» TESTO SELEZIONATO
★ ★ ★ ★ ★

«Io credo che la vita umana va salvata in qualsiasi maniera, ecco. Quindi quella deve essere la stella polare che ci guida, poi tutto il resto è secondario» Il Segretario di Stato della Santa Sede, cardinale Pietro Parolin, ha risposto così ai giornalisti, a Potenza, a conclusione della Messa celebrata nell'ultima giornata della Festa del quotidiano Avvenire, riferendosi alla vicenda della nave Sea Watch3 della ong tedesca.
«Cerchiamo di sottolineare i segni di speranza che sono presenti, altrimenti come possiamo andare avanti?», ha poi detto, salutando una squadra di rugbisti. «Qualche volta anche noi abbiamo bisogno di essere un po' muscolosi - ha aggiunto, sorridendo verso i ragazzi - ma cerchiamo di lavorare o di remare tutti nella stessa direzione». Poi ha indicato la necessità di «sottolineare i segni di speranza: «L'unica risposta che oggi possiamo dare alle sfide del mondo presente è una testimonianza autentica di vita cristiana, un cristianesimo che vive le fondamenta degli atti di Dio, ma che poi sa tradursi anche in opere a favore della società. La testimonianza è la parola chiave dei cristiani di tutti i tempi».

★ ★ ★ ★ ★

» VOCI FORNITE
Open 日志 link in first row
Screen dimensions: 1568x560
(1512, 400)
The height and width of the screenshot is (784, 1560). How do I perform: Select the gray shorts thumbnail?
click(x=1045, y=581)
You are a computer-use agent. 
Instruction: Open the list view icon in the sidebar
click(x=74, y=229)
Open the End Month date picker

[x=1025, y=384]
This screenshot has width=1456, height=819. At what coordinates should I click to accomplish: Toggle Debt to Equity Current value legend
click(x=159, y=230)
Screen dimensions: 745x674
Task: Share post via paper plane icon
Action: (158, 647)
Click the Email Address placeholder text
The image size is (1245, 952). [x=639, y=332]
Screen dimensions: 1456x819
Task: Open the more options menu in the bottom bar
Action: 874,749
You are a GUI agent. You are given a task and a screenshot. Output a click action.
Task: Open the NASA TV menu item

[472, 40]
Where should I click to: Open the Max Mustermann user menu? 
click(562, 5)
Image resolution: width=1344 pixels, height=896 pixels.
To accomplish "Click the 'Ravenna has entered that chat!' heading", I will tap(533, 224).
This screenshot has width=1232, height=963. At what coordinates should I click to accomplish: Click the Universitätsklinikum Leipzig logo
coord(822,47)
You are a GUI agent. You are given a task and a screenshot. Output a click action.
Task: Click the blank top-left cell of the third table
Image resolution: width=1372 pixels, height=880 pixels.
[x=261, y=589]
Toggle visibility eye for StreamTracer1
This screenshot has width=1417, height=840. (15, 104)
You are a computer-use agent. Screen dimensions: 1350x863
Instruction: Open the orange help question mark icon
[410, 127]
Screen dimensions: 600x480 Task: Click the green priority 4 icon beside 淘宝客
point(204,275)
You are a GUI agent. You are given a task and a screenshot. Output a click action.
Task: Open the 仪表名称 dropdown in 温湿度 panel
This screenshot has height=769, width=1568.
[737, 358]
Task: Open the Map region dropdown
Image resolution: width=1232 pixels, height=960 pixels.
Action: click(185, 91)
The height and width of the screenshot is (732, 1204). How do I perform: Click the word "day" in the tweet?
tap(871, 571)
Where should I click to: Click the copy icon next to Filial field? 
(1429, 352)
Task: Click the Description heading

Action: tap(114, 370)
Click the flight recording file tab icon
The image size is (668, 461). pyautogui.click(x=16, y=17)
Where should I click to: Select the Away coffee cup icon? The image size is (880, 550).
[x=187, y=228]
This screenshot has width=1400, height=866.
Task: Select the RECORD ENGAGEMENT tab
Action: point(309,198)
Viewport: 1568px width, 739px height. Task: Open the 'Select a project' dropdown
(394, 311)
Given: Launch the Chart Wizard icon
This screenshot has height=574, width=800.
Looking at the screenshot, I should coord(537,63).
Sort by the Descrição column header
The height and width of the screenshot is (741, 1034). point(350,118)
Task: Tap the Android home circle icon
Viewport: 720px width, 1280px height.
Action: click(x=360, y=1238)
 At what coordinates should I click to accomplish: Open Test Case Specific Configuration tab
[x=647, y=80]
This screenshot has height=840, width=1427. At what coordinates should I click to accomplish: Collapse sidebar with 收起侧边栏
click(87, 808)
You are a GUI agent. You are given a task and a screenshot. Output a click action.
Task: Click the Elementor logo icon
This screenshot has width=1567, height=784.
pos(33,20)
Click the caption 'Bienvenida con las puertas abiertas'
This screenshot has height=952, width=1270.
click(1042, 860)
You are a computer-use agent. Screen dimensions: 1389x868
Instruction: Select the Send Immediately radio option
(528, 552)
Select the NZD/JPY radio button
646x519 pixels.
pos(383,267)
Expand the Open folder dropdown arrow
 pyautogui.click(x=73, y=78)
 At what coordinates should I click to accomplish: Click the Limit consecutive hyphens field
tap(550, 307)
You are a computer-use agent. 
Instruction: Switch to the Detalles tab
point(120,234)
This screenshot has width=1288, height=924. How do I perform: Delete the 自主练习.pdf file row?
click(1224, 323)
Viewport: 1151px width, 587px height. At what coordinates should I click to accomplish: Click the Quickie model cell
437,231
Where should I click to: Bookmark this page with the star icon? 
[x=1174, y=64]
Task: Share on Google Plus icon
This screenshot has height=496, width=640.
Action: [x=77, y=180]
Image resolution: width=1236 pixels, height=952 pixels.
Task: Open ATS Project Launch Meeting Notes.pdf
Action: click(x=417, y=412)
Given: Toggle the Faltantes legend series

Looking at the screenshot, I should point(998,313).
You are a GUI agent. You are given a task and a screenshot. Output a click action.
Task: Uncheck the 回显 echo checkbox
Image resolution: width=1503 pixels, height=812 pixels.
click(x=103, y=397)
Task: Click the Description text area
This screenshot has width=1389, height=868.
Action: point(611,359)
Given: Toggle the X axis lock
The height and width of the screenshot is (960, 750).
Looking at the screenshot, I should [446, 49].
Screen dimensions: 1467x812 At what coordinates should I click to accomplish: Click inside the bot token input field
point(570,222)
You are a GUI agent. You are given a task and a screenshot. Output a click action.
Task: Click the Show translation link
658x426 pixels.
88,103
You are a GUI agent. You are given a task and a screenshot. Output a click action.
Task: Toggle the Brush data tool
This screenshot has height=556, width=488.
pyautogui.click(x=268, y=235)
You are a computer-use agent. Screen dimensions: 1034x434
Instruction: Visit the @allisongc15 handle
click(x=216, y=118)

★ ★ ★ ★ ★

» ISTRUZIONI DEL COMPITO
Prosegui l'articolo sul cardinale Parolin dopo l'ultima frase riportata. Le voci provengono da una fonte diversa.

» RISPOSTA AL COMPITO
Il cardinale Parolin ha dialogato questa sera nel Teatro Stabile di Potenza, con il direttore di Avvenire Marco Tarquinio sul tema: “La diplomazia della Santa Sede con Papa Francesco”. Ad accogliere e salutare ospiti e pubblico, l’arcivescovo di Potenza-Muro Lucano-Marsico Nuovo, monsignor Salvatore Ligorio. Moderatore dell’incontro il vaticanista di Avvenire Gianni Cardinale.
Parolin, con una lunga esperienza di diplomazia ecclesiale in giro per il mondo, ha parlato degli elementi di novità nella diplomazia della Santa Sede portati da Jorge Bergoglio. «Ho avuto qualche difficoltà ad accettare questo invito di Avvenire - ha confessato - perché la diplomazia deve caratterizzarsi per la discrezione, non dico la segretezza come in passato, ma si fa di più con i contatti personali che con i grandi proclami. Mai avrei pensato di servire il papa e la Chiesa in questa veste. Speriamo che il Signore non si sia sbagliato!».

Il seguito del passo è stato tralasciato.